- SHORT PROBLEM
Copy the records below verbatim, from the line containing "This screenshot has height=634, width=845." to the line containing "(1011, 436)", including both of those lines.

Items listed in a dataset

= = = =

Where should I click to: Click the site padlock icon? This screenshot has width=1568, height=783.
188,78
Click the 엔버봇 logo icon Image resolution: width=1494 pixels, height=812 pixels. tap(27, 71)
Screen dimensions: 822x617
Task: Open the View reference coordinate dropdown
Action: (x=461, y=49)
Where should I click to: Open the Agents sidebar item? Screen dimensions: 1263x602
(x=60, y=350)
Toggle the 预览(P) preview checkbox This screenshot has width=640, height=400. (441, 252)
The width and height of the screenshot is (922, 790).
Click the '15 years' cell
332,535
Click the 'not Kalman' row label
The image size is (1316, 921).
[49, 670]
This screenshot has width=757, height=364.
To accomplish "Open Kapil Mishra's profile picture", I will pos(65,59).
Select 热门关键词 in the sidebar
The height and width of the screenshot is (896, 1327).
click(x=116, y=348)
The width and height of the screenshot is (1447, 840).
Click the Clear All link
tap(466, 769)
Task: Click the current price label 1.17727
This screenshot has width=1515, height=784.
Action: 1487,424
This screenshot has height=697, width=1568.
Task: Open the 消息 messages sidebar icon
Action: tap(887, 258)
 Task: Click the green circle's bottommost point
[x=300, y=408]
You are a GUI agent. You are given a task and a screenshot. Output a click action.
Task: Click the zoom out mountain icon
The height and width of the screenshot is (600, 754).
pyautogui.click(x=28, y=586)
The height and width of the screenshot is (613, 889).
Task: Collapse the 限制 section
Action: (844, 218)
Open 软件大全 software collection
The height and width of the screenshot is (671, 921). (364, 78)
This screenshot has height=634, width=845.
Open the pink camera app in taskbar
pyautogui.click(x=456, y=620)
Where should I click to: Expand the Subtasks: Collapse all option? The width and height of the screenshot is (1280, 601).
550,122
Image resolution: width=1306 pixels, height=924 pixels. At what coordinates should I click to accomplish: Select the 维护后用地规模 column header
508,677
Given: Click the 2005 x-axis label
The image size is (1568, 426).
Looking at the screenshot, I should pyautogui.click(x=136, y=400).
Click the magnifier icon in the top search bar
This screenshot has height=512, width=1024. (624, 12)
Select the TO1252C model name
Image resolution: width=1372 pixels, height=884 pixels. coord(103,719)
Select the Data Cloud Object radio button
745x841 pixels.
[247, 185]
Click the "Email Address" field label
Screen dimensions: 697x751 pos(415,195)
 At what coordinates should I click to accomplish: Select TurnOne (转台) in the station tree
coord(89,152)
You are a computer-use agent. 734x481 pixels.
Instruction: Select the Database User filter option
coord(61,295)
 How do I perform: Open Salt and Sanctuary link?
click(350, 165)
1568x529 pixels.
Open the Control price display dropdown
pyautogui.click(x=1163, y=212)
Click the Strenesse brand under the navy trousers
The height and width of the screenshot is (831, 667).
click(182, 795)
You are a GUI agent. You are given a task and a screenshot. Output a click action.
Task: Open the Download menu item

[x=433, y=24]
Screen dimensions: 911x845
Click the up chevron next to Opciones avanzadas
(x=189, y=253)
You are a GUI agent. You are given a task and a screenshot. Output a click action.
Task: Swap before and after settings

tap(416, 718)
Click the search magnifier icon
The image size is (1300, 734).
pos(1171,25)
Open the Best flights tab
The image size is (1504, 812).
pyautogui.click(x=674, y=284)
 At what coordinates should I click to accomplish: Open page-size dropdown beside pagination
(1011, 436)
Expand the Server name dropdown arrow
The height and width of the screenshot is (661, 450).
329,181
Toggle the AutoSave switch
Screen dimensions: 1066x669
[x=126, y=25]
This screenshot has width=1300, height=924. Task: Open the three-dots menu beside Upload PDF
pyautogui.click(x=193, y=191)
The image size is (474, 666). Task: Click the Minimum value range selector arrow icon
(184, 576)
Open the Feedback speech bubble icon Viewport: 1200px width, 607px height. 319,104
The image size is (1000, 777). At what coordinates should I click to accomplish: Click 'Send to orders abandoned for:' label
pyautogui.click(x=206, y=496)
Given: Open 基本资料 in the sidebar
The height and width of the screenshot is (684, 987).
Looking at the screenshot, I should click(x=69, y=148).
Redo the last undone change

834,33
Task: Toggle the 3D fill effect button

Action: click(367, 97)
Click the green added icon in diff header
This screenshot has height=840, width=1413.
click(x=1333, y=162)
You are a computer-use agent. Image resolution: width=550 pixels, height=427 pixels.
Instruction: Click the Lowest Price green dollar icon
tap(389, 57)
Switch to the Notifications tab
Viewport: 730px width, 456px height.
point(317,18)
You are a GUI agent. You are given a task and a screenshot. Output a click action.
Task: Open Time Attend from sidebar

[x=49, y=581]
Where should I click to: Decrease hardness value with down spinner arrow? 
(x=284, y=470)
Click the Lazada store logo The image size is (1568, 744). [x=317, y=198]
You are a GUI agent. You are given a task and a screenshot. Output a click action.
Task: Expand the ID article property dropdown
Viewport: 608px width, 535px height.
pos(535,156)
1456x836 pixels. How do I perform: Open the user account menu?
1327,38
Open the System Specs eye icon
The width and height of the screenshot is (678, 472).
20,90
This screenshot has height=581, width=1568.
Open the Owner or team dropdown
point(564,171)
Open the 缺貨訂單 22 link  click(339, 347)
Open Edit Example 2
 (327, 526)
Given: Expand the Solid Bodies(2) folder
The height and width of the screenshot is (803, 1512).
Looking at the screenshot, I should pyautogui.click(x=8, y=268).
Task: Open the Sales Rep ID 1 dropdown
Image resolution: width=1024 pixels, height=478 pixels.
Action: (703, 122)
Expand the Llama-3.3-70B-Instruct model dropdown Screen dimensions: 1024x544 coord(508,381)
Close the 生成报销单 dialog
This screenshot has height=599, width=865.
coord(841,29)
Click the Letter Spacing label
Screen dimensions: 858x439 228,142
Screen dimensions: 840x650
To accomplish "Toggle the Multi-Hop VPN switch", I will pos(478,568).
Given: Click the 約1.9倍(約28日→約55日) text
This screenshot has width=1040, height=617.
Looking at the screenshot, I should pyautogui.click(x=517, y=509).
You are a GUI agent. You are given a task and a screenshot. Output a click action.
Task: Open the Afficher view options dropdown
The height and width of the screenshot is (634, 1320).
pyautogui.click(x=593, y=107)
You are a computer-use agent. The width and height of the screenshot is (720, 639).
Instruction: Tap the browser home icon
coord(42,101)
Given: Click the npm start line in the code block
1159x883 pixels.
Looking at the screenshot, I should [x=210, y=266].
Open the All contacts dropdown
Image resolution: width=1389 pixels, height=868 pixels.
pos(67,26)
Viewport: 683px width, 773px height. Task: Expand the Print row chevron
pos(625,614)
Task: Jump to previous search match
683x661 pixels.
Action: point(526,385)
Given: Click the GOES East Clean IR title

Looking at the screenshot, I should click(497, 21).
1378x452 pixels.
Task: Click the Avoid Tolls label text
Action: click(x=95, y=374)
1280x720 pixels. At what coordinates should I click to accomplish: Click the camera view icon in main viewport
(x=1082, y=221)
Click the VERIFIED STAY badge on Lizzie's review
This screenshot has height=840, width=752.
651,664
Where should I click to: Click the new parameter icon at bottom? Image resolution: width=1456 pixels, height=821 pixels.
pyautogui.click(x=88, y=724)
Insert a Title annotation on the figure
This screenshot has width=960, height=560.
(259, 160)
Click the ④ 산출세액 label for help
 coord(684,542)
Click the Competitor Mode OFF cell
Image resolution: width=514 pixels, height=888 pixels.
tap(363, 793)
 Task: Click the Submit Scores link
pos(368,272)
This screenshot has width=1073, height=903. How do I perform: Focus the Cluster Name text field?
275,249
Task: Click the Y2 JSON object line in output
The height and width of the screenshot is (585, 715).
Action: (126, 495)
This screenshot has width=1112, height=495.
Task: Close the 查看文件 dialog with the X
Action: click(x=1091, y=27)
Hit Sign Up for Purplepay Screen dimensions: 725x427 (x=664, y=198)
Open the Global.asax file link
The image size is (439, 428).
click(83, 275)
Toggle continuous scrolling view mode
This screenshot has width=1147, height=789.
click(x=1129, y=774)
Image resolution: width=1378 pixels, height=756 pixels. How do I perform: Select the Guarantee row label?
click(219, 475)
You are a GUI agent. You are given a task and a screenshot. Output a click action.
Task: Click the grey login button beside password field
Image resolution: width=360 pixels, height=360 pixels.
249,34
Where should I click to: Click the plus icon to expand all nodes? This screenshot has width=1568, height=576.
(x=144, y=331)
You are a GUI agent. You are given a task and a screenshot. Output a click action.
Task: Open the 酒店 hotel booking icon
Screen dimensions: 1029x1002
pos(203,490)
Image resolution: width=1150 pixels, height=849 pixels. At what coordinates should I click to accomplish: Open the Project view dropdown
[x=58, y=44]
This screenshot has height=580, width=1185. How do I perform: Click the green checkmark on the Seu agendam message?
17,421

= = = =

- SOLUTION TO THIS TASK
This screenshot has height=634, width=845.
Open the pink camera app in taskbar
pyautogui.click(x=456, y=620)
Where should I click to: Expand the Subtasks: Collapse all option? The width and height of the screenshot is (1280, 601).
550,122
Image resolution: width=1306 pixels, height=924 pixels. At what coordinates should I click to accomplish: Select the 维护后用地规模 column header
508,677
Given: Click the 2005 x-axis label
The image size is (1568, 426).
Looking at the screenshot, I should pyautogui.click(x=136, y=400).
Click the magnifier icon in the top search bar
This screenshot has height=512, width=1024. (624, 12)
Select the TO1252C model name
Image resolution: width=1372 pixels, height=884 pixels. coord(103,719)
Select the Data Cloud Object radio button
745x841 pixels.
[247, 185]
Click the "Email Address" field label
Screen dimensions: 697x751 pos(415,195)
 At what coordinates should I click to accomplish: Select TurnOne (转台) in the station tree
coord(89,152)
You are a computer-use agent. 734x481 pixels.
Instruction: Select the Database User filter option
coord(61,295)
 How do I perform: Open Salt and Sanctuary link?
click(350, 165)
1568x529 pixels.
Open the Control price display dropdown
pyautogui.click(x=1163, y=212)
Click the Strenesse brand under the navy trousers
The height and width of the screenshot is (831, 667).
click(182, 795)
You are a GUI agent. You are given a task and a screenshot. Output a click action.
Task: Open the Download menu item

[x=433, y=24]
Screen dimensions: 911x845
Click the up chevron next to Opciones avanzadas
(x=189, y=253)
You are a GUI agent. You are given a task and a screenshot. Output a click action.
Task: Swap before and after settings

tap(416, 718)
Click the search magnifier icon
The image size is (1300, 734).
pos(1171,25)
Open the Best flights tab
The image size is (1504, 812).
pyautogui.click(x=674, y=284)
 At what coordinates should I click to accomplish: Open page-size dropdown beside pagination
(1011, 436)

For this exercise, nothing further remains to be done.